EXERCISE DATA →
§

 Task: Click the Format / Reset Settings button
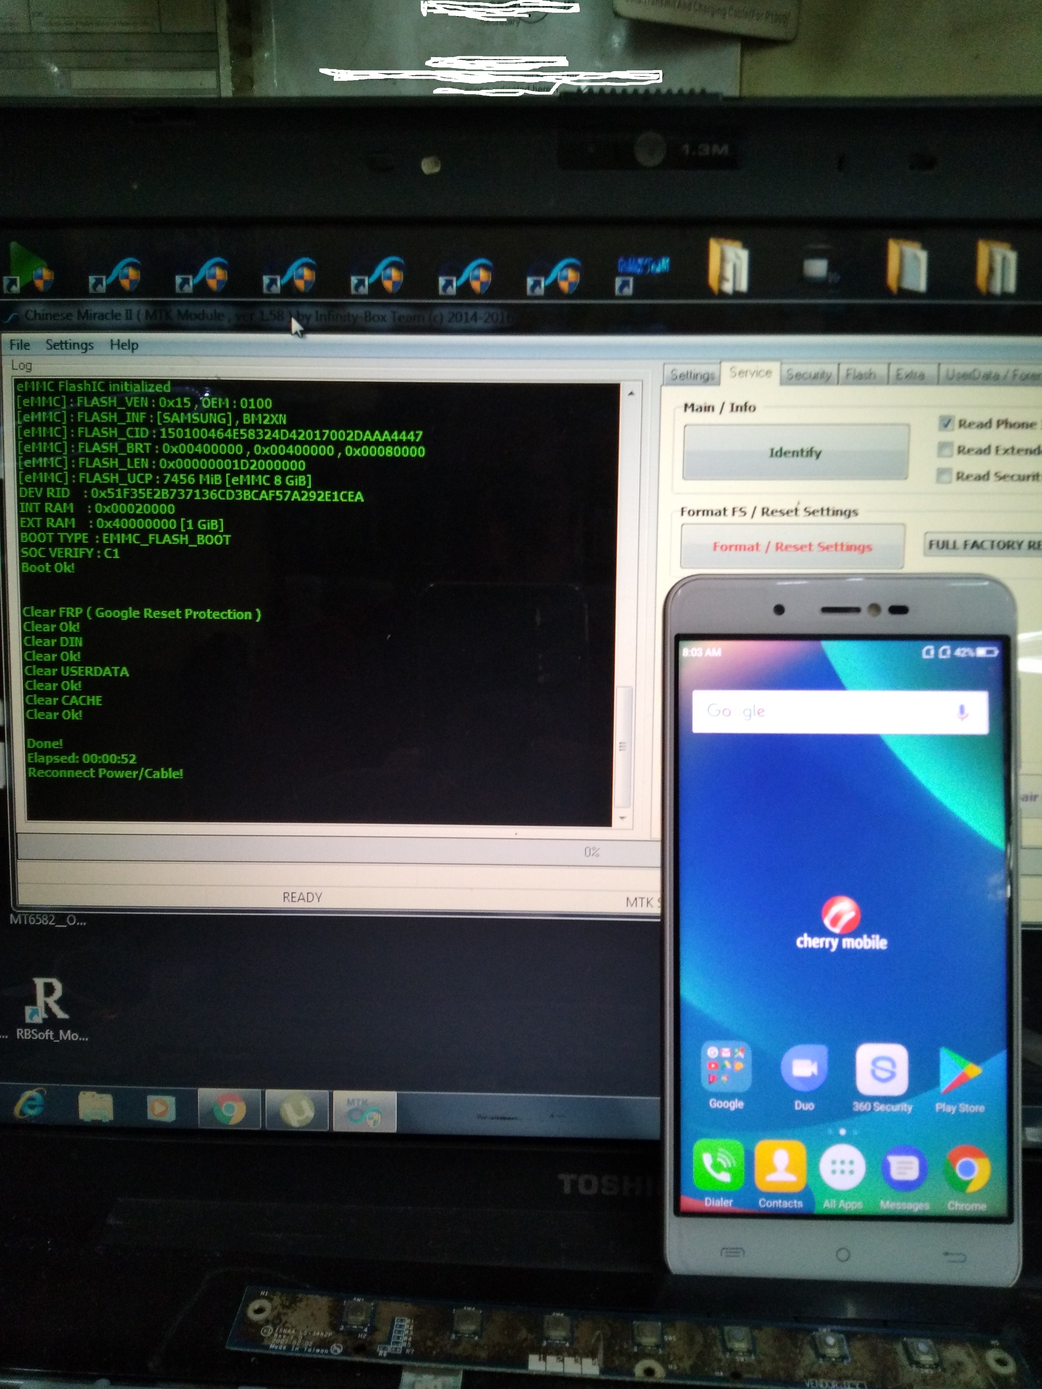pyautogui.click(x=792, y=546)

§

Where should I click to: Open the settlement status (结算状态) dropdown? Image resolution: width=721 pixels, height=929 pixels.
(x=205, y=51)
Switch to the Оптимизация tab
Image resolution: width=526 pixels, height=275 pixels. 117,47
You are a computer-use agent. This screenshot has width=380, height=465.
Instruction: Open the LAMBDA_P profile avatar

§

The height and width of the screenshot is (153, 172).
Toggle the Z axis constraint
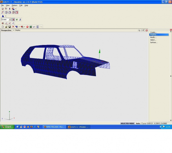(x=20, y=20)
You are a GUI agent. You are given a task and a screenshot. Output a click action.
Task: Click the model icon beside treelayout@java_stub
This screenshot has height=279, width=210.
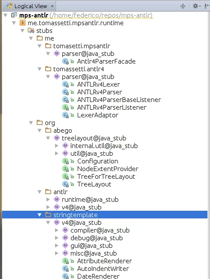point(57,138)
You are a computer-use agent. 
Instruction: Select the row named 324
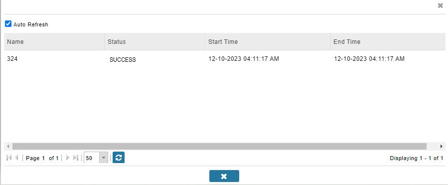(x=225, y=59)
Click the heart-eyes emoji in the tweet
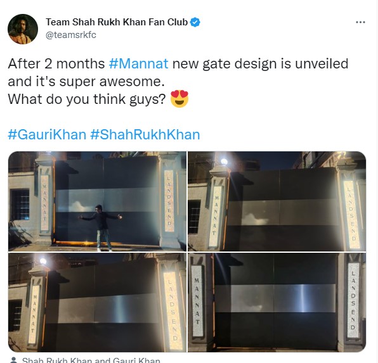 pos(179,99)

§

EXERCISE DESCRIPTION →
Copy the listing lines word for word, starting at the line that has "You are a GUI" and stopping after the line that has "(x=225, y=59)". Leave the pictures out of your copy.

CORRECT RESPONSE →
You are a GUI agent. You are given a task and a screenshot. Output a click action.
Task: Click the model icon beside treelayout@java_stub
This screenshot has height=279, width=210.
point(57,138)
You are a computer-use agent. 
Instruction: Select the row named 324
(x=225, y=59)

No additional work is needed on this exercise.